__Exercise task__:
Rewrite every line from the one containing "You are a computer-use agent. Screen" through the end of the block, keeping all the text the same except that each click coordinate in the answers is multiplied by 1.7 and rounded to a whole number, with halves rounded up.

[A block of data]

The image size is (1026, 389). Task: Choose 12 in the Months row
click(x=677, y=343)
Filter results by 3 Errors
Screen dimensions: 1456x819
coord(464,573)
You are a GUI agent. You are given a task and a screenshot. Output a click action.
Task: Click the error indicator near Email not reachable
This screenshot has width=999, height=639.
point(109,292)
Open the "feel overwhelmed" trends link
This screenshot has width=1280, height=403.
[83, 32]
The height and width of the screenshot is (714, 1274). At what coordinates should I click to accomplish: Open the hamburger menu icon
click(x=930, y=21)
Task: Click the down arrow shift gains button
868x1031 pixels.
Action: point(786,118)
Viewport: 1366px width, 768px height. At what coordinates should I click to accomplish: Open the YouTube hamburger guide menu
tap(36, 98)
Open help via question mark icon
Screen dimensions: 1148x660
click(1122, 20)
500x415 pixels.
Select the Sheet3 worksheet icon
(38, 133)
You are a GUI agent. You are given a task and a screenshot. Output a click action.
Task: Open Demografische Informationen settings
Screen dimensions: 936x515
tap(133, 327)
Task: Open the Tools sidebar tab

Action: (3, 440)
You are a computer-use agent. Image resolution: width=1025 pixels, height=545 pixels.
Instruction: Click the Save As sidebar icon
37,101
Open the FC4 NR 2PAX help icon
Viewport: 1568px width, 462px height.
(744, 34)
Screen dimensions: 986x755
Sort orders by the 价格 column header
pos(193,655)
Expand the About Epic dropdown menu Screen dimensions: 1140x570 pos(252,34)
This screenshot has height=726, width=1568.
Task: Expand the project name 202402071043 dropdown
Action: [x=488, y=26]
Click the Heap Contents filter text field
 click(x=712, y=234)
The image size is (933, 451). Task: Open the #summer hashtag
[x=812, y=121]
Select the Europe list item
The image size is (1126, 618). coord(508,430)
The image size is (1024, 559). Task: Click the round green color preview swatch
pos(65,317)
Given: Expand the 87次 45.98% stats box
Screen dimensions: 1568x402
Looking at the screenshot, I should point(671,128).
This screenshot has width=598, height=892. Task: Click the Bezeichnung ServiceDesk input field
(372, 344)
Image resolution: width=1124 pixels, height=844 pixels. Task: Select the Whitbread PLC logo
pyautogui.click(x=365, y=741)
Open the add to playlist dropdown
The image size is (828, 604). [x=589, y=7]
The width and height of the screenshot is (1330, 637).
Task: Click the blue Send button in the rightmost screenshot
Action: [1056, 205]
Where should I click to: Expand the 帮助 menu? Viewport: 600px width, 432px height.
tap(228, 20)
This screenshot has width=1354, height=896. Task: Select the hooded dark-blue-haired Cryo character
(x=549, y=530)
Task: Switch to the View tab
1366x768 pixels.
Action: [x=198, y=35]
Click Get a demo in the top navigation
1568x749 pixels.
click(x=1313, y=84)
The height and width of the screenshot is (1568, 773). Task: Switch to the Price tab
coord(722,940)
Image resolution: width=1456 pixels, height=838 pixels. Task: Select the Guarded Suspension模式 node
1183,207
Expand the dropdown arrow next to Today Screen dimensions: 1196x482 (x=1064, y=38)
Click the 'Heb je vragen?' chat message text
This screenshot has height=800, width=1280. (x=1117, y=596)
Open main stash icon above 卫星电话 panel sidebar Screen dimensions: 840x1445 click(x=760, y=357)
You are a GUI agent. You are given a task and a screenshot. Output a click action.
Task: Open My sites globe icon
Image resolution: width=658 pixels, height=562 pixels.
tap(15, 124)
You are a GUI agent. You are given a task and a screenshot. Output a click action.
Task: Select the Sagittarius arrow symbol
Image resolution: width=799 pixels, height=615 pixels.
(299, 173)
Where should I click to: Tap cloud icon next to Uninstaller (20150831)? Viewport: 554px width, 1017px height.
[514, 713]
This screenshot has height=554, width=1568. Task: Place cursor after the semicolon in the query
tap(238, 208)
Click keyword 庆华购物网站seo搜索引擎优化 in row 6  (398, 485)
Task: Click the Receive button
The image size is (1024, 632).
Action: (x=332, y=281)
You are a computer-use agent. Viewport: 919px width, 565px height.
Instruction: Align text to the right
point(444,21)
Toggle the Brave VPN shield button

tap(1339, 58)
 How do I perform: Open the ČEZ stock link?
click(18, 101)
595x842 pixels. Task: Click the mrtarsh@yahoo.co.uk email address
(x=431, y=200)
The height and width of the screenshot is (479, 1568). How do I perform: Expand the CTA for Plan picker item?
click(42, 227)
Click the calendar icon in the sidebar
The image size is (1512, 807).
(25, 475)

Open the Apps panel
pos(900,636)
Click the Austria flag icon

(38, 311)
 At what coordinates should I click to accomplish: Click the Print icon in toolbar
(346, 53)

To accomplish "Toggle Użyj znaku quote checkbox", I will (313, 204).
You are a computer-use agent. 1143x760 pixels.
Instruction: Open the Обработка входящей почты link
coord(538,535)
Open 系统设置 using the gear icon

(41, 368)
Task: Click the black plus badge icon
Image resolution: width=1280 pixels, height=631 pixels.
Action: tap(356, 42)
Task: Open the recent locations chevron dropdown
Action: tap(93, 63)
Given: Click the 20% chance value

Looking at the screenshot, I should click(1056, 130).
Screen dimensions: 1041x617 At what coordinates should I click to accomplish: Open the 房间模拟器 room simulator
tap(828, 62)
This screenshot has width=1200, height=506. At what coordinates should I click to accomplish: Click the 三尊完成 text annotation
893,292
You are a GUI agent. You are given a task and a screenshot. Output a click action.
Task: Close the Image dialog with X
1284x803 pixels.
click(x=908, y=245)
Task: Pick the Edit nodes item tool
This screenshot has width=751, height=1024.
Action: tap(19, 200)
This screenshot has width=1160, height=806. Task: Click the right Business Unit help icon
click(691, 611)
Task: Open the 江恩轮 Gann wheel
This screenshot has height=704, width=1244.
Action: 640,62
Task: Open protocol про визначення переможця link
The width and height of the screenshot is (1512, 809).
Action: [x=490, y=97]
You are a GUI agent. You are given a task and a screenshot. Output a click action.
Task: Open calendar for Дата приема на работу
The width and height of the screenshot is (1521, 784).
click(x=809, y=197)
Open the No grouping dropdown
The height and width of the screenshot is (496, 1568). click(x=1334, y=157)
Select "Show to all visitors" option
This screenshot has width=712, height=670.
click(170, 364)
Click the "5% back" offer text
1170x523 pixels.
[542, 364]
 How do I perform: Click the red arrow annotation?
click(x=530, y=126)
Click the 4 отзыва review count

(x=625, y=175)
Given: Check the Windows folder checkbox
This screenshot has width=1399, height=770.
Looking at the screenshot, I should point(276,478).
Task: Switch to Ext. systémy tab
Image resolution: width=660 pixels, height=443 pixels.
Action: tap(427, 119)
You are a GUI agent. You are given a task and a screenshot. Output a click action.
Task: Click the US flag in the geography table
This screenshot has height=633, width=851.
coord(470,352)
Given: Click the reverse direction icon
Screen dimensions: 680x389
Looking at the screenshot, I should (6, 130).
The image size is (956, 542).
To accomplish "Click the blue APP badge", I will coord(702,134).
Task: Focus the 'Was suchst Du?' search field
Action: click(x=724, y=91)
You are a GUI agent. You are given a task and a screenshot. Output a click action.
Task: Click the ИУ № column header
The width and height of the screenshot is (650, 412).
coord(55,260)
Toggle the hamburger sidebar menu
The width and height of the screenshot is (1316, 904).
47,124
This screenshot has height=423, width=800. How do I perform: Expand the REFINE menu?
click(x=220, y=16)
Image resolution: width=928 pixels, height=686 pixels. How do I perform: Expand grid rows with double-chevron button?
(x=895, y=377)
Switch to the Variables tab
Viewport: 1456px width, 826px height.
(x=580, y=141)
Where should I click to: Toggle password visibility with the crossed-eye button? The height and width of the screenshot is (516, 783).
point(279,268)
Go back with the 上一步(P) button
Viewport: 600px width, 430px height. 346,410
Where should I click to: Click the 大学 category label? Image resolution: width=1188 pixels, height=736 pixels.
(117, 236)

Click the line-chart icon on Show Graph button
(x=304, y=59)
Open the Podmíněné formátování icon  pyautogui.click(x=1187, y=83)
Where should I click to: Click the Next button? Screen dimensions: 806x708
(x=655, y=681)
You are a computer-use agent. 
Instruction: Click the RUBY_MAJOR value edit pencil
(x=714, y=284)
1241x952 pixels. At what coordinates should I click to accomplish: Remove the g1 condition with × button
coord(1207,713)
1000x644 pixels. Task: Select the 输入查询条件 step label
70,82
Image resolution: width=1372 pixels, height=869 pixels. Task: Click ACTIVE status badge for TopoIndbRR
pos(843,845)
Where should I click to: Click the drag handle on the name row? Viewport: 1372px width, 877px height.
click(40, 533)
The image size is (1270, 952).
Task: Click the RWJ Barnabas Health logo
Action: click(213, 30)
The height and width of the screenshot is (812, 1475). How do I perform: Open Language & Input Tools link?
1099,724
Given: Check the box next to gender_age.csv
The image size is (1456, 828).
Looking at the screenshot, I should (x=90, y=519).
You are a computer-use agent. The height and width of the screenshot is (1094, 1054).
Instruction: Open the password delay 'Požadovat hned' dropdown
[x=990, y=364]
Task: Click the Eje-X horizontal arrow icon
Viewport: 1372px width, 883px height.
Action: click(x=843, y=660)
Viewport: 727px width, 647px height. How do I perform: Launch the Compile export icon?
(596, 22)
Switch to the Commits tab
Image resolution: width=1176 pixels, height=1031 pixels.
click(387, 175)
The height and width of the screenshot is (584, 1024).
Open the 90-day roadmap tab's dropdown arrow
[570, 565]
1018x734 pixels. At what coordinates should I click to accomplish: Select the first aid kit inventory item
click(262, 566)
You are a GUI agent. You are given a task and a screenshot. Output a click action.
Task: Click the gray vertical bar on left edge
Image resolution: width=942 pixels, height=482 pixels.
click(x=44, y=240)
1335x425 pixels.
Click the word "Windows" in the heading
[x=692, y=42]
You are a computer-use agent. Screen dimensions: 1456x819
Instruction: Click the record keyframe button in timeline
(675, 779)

__Solution__:
You are a computer-use agent. Screen dimensions: 1456x819
Instruction: Click the record keyframe button in timeline
(1148, 1324)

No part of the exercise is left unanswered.